En los días anteriores hemos escuchado, en la primera lectura, el sufrimiento de Abrahán y de Sara por no tener un hijo. Hemos visto como Sara entrega a su esclava Agar a su marido para que esta conciba y de la unión nació Ismael. Sin embargo los celos pueden con Sara, que no quiere al hijo de Agar. Hoy escuchamos el relato del anuncio del nacimiento de Isaac.
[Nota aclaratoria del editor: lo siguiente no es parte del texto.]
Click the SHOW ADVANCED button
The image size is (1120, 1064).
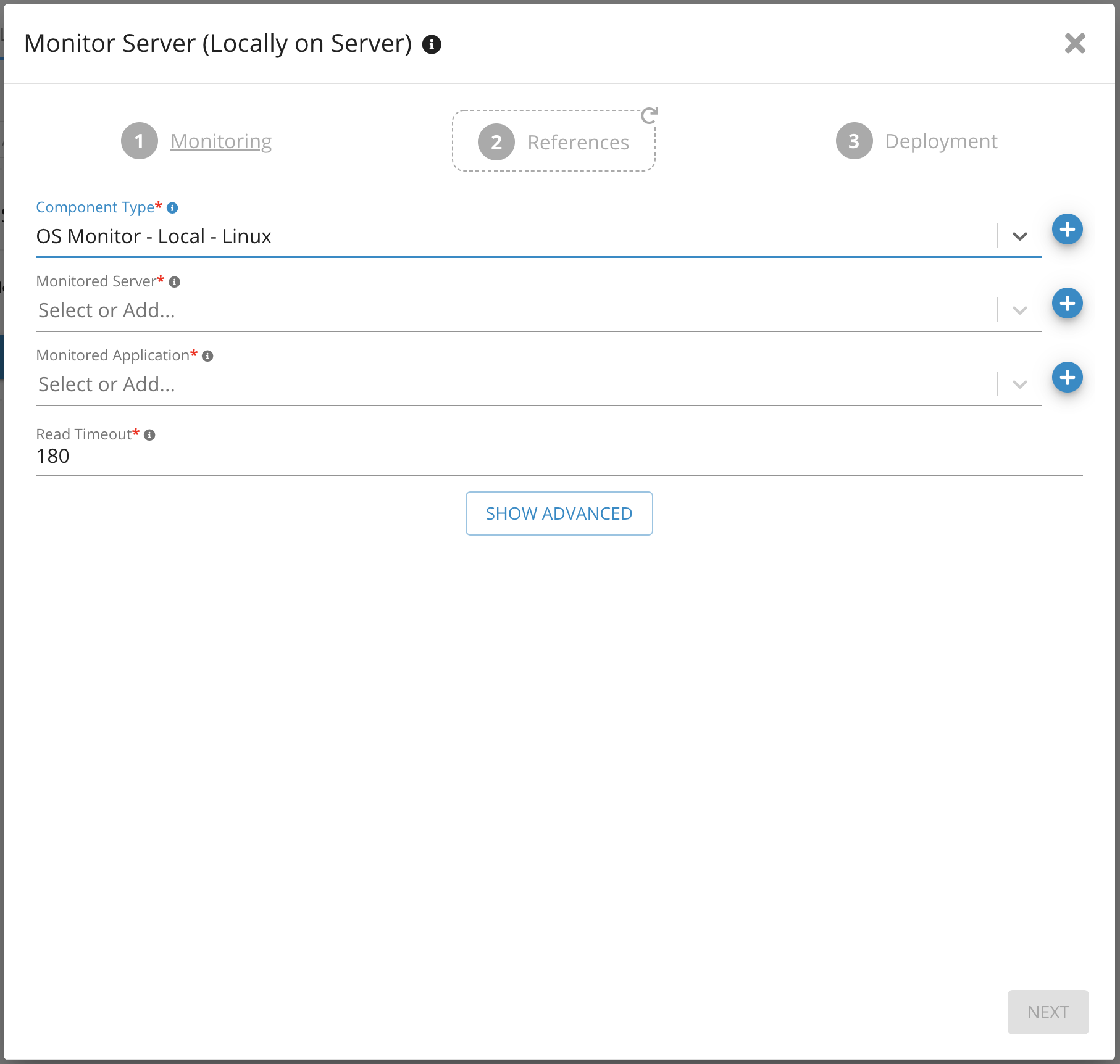click(x=559, y=513)
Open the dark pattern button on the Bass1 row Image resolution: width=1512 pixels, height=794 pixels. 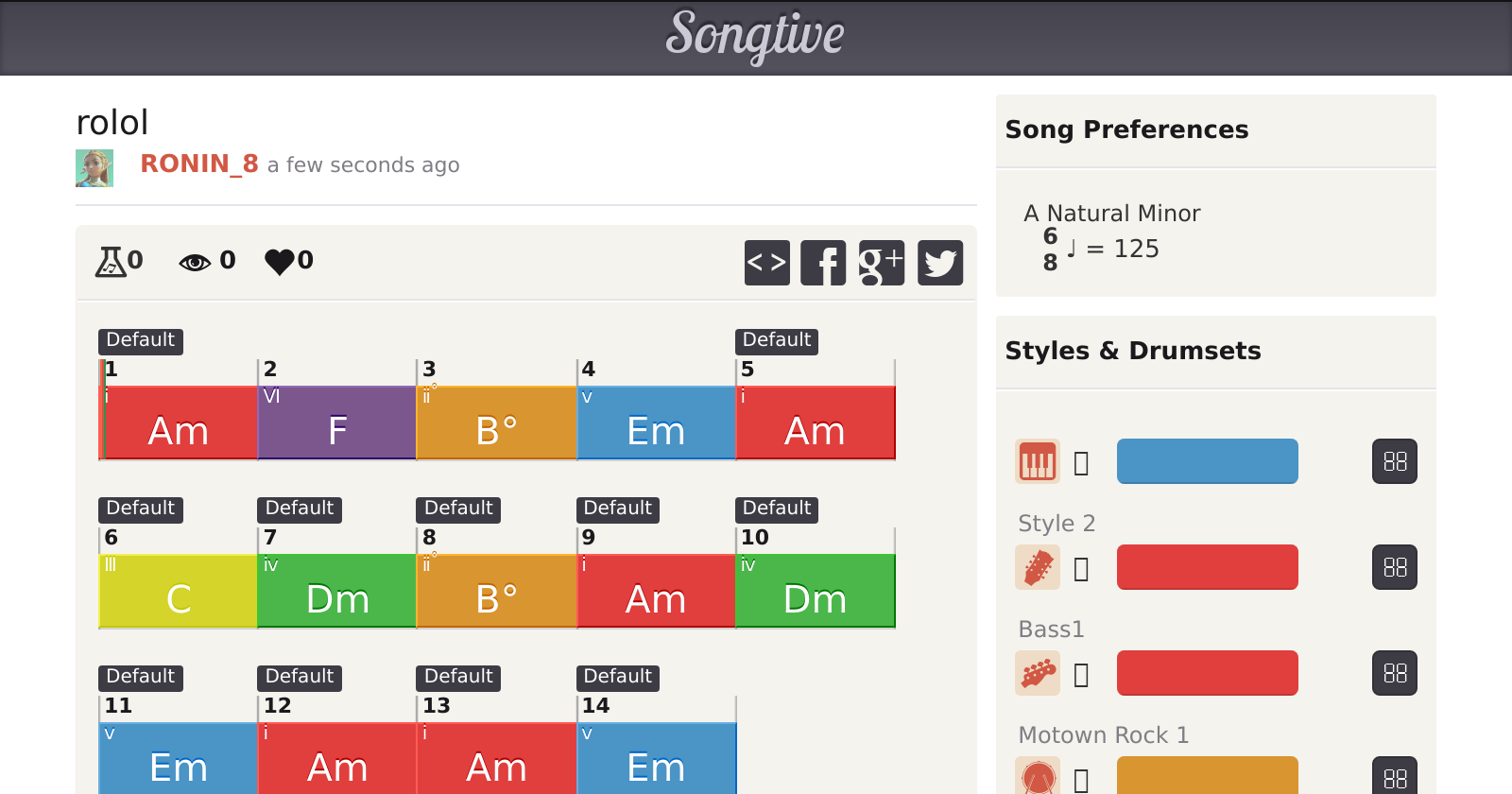click(x=1395, y=674)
A la sombra de la encina de Mambré tres personajes misteriosos, en los que se prefigura la Trinidad, acuden a visitar a Abrahán. Este los acoge con hospitalidad. Sorprende como los agasaja. No sólo les ofrece agua y la posibilidad de descansar un poco sino que les ofrece un verdadero banquete. Había pasado mucho tiempo desde que el Señor le prometiera al patriarca que le daría una descendencia numerosa y, sin embargo, la fe no se había apagado en el corazón de aquel hombre. Prueba de ello es la generosidad con que recibe a los extraños visitantes. La vocación que recibimos de Dios, si somos fieles a ella, no sólo nos ayuda a responder a una llamada concreta, sino que nos mueve a saber tratar mejor a todos los que nos rodean. Antes de concebir el corazón de Abrahán es ya el corazón de un padre. De ahí su solicitud y su respuesta inmediata a las necesidades de aquellos hombres. Su corazón esta dispuesto para acoger a todos los que necesiten su ayuda sabiendo preveer sus necesidades. De hecho él ha sido destinado a ser padre de una multitud de pueblos. Va ser padre de Isaac pero también de muchos otros hombres. En cierto sentido prefigura a la Iglesia que acogerá a todos los pueblos dándoles lo que estos necesitan.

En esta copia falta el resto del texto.